[Excerpted data Boundary: Start]

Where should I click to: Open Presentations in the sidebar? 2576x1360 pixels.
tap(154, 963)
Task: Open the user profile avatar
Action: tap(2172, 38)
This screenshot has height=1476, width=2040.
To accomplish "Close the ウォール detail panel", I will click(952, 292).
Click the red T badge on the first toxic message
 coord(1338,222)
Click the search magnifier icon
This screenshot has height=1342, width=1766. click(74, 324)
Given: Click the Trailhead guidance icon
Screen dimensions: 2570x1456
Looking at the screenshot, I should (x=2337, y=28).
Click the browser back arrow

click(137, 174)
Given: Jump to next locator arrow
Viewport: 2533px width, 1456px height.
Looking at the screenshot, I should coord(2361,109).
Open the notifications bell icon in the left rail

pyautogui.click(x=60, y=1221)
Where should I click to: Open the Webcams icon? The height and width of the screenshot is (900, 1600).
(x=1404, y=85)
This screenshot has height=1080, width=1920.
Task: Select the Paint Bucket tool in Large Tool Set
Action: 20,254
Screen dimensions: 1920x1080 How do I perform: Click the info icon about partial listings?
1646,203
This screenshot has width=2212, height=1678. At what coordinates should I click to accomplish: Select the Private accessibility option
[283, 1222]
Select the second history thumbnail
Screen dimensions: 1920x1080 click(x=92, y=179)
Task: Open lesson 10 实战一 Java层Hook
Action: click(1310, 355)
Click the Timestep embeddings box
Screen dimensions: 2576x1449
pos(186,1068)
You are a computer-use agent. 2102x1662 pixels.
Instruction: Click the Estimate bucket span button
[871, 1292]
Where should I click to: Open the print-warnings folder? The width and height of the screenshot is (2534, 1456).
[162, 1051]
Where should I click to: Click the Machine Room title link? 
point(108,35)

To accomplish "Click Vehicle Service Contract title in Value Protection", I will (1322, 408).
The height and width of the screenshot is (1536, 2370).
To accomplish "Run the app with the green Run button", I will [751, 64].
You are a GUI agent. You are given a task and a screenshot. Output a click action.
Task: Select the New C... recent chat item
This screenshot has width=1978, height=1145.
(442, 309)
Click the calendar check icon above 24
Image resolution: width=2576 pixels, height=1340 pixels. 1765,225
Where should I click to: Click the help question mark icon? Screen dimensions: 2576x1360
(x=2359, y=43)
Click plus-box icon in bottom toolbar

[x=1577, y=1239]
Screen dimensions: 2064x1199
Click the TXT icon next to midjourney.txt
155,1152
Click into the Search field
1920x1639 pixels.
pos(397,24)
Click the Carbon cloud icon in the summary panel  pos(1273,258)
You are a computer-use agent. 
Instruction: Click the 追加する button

[Excerpted data Boundary: End]

The answer should be a single number: the count of lines in the records that hold the string "agent".

3